Wednesday, June 15, 2011

Ask for Help

Picture by Dimitri Neyt
We've all grown up in a culture that promotes independence. From our childhood onward, we're steered toward becoming competent and self-governing individuals. This is really great! Once we've learned to take care of ourselves, we don't have to rely on anyone else. It's a reassuring and comforting though.
 There is, however, one downside. For most of us, this independence leads to a feeling of embarrassment when there's something we're not able to handle on our own. It's a little awkward to realize that you have to ask someone for help. It goes against our upbringing. Unfortunately, it's the most important things we have the hardest time asking help for.
I have no problem asking my husband to open a jar for me, no matter how un-feminist it makes me, but I have a really hard time asking a friend to help spread the news about this blog, for example. Even though the blog is much more important to me, than a jar of jam.
If there's something in your life that you're struggling with, be it how to raise your kids or how to improve your business, don't instantly turn to self-help books. Start by asking help from the people in your life. They know you. They know your situation. They care about you. 
The worst that can happen is that they tell you they can't or won't help you. That puts you right back where you started. You're no worse off than you were before.
The best that can happen is that they agree to help you and you benefit from an improvement of the situation, and a deepening of your relationship. Maybe you'll even be able to help your helper in return. 
Asking for help is something we should be teaching our children every day. It's a skill that's valuable all throughout life, and it's easy and free.

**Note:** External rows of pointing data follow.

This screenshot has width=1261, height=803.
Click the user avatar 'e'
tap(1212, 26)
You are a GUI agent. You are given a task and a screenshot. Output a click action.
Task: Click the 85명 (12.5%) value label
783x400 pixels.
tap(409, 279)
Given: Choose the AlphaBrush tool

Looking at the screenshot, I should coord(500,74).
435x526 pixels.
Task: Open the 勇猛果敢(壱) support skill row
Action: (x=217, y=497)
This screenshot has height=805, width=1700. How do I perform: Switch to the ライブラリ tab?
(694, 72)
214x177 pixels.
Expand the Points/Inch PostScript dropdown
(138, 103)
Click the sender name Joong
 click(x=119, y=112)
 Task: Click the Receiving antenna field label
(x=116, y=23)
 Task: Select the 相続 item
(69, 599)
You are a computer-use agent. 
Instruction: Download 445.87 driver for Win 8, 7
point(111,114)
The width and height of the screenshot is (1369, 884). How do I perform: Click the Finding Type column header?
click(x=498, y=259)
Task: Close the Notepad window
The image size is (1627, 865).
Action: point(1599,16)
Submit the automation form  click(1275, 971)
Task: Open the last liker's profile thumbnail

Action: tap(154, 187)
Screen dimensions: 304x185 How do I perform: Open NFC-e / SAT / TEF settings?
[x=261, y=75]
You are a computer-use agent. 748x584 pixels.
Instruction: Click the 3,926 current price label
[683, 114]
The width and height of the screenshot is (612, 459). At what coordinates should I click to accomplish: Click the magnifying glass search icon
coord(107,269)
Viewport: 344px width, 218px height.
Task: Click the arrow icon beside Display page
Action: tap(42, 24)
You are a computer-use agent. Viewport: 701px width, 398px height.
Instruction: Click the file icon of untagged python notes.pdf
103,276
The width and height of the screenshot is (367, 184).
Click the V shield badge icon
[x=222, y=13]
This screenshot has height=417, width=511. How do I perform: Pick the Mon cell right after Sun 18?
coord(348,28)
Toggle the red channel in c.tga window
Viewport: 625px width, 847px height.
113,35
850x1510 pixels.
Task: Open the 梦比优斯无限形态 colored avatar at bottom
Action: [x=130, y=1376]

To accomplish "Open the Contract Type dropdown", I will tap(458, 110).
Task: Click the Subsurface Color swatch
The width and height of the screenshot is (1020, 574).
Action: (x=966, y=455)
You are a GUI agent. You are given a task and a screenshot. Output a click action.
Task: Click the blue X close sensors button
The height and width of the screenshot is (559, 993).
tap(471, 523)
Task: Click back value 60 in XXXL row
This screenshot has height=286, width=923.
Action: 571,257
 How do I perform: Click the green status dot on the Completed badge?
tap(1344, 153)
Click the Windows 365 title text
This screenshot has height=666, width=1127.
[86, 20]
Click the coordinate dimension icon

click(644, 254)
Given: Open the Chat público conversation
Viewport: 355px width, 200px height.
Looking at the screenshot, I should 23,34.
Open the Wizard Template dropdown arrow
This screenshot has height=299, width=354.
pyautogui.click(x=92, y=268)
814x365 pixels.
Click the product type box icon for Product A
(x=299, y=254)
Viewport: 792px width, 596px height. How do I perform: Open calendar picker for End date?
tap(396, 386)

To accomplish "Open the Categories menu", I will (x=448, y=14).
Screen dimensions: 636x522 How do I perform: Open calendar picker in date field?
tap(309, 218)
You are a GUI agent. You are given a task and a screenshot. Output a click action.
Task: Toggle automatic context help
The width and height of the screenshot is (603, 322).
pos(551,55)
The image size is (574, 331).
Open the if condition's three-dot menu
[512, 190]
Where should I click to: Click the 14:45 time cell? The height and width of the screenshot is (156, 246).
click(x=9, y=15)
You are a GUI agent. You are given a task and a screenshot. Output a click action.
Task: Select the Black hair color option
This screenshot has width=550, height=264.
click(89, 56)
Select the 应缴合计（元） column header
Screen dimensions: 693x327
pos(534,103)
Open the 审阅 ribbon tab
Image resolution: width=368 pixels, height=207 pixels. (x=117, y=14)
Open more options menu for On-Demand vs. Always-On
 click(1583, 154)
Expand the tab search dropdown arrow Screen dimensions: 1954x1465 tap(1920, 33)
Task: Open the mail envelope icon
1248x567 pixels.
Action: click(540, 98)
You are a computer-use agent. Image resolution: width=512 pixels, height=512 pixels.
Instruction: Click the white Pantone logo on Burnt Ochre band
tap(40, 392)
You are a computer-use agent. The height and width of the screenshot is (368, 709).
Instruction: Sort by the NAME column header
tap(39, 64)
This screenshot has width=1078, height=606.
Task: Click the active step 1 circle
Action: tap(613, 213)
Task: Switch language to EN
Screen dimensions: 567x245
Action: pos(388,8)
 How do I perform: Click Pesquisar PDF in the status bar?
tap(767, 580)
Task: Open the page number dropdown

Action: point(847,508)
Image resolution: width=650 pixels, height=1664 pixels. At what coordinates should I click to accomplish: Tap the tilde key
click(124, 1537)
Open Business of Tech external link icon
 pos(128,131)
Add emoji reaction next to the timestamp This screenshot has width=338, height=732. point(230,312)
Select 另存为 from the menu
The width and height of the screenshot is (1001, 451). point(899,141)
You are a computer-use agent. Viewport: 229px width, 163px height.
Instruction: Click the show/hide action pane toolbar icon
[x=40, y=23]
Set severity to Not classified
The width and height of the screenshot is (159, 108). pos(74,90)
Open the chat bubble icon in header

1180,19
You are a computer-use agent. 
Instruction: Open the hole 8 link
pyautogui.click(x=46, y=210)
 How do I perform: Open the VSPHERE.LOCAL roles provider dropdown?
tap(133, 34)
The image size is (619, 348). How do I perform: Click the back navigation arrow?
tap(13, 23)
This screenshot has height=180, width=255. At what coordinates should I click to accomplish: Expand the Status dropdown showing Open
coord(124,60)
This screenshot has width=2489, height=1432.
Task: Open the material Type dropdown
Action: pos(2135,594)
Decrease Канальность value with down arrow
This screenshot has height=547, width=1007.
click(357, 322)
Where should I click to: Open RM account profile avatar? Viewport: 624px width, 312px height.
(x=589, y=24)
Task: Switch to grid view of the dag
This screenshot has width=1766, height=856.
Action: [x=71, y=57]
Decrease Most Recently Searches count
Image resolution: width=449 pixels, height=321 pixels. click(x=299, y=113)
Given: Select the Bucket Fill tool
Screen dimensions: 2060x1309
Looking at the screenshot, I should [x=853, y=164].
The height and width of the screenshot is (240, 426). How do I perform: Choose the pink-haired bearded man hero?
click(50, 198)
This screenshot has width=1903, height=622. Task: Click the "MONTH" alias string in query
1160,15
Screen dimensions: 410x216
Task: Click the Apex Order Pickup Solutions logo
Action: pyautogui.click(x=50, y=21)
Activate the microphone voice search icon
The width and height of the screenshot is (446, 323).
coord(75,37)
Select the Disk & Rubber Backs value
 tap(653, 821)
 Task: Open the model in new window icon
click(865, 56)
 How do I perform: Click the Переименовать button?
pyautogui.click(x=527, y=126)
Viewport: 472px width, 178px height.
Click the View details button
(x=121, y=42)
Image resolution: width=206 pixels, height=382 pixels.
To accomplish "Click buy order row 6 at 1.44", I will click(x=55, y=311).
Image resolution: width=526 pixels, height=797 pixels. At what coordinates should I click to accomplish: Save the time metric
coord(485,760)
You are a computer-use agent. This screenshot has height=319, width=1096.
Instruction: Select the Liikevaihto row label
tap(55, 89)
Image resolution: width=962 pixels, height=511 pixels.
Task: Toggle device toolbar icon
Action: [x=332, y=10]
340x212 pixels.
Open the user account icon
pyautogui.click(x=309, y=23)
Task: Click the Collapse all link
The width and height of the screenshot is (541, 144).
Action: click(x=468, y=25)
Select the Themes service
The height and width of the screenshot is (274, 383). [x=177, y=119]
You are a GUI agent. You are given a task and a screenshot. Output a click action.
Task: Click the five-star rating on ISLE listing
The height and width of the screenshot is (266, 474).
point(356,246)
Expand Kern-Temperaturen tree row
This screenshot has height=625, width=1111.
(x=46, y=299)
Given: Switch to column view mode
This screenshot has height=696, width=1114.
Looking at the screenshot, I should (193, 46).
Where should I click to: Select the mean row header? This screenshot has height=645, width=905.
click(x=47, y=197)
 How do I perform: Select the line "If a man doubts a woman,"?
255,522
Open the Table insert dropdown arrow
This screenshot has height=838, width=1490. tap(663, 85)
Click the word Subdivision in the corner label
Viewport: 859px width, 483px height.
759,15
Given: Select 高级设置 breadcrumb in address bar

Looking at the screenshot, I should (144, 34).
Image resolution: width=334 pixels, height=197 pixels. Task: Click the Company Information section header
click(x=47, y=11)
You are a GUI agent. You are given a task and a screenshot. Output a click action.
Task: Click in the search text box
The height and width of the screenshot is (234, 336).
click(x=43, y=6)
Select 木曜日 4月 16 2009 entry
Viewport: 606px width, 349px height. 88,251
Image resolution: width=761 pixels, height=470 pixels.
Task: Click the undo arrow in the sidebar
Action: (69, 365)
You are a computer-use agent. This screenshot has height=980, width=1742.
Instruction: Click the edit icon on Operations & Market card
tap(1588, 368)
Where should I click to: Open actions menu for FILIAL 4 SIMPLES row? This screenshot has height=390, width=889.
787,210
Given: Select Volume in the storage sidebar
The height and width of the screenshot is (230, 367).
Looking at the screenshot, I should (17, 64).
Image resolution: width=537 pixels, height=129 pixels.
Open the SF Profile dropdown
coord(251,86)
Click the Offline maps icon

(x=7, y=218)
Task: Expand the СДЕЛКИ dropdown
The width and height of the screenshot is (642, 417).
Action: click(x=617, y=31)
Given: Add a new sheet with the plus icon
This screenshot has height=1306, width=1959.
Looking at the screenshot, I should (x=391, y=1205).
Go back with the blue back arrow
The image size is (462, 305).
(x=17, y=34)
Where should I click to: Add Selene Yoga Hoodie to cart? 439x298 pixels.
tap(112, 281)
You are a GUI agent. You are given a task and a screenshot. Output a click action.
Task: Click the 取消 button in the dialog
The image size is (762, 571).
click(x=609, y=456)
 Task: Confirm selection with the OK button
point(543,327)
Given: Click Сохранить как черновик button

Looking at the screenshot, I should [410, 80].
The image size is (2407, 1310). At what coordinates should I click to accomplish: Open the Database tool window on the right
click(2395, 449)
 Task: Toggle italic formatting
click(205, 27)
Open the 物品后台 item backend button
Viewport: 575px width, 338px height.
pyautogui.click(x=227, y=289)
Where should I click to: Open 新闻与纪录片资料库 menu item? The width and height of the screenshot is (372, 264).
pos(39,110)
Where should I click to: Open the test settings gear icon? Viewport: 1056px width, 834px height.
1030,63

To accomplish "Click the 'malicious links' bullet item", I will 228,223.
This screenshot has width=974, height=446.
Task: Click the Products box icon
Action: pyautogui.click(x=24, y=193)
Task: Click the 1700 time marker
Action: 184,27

Is there something you could use help with? Anything I can do? I'm offering for free!

2 comments:

Angeliki said...

This post spoke to me!I do have trouble to ask for help and I'm still working on it. I like the idea that if you ask help and the other person denies it just means you're back in square 1, nothing worse can happen.

Unknown said...

Thanks for you input, Angeliki. I think we all sort of feel a sense of embarrassment when we ask for something and the answer is 'no', but that's totally unnecessary. Usually their are perfectly good reasons for why the other person can't help you out. But I found that if you ask someone sincerely, chances are they'll help you if they can.